**** DATA PROVIDED ****

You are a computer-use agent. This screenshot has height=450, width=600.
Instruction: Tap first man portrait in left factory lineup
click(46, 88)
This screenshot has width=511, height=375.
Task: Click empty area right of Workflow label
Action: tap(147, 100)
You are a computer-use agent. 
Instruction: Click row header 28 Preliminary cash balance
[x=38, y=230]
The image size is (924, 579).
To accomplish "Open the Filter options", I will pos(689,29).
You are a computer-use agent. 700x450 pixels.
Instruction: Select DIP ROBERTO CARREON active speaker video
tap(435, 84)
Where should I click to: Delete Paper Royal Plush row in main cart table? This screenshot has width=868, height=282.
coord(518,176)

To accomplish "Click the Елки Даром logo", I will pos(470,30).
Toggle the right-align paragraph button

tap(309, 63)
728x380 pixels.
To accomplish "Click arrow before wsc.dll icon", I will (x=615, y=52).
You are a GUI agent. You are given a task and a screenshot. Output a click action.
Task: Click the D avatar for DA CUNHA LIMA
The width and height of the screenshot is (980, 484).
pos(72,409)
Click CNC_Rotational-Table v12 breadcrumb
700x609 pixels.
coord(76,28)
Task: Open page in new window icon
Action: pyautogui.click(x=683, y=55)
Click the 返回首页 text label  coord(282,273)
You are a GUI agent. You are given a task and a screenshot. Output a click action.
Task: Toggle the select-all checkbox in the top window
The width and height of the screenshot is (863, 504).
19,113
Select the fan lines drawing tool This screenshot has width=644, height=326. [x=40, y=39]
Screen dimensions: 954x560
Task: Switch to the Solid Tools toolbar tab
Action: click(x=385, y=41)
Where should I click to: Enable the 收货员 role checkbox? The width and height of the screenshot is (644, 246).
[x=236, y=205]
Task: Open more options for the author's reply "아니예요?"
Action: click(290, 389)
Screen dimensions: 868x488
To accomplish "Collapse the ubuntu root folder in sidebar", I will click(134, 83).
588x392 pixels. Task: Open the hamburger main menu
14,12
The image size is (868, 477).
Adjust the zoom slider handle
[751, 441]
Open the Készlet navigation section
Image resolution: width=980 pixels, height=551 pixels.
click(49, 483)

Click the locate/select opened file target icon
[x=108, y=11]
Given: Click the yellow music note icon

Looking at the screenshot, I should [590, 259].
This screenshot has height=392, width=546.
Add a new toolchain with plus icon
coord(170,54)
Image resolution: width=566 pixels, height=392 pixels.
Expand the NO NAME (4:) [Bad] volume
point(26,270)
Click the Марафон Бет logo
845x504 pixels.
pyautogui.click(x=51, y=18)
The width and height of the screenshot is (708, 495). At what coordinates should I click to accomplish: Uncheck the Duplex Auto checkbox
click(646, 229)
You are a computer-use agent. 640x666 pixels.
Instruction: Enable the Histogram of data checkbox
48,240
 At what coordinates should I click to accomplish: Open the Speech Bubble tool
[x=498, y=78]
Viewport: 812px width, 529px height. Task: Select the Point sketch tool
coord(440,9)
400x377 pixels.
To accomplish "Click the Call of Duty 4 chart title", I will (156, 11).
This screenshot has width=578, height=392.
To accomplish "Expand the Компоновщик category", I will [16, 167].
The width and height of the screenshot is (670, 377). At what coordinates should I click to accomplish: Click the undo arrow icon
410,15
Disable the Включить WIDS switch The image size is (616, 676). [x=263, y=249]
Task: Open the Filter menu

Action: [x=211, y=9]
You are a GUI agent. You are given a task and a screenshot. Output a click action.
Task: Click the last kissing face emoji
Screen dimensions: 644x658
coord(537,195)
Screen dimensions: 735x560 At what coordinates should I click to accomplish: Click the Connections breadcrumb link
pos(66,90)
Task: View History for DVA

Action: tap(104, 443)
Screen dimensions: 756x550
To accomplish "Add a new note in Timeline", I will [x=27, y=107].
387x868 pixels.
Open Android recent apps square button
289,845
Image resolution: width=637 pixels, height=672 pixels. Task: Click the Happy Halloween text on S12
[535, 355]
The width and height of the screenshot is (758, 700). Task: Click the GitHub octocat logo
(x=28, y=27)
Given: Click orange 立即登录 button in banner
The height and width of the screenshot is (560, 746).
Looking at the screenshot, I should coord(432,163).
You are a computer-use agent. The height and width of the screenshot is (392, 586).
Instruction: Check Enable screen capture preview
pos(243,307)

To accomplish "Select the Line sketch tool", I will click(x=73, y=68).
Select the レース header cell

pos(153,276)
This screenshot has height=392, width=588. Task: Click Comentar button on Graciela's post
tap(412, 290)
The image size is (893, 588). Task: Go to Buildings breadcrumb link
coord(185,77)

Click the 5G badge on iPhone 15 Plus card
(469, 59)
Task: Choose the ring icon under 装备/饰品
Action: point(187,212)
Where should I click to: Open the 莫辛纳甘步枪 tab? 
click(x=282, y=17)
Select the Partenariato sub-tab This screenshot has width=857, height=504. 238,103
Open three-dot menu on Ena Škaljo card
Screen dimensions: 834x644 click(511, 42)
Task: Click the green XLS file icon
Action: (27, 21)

****

■ ABOUT THIS EXERCISE:
Each line of the data above that contains the string "computer" should be counted; give only the total.

■ TASK ANSWER:
5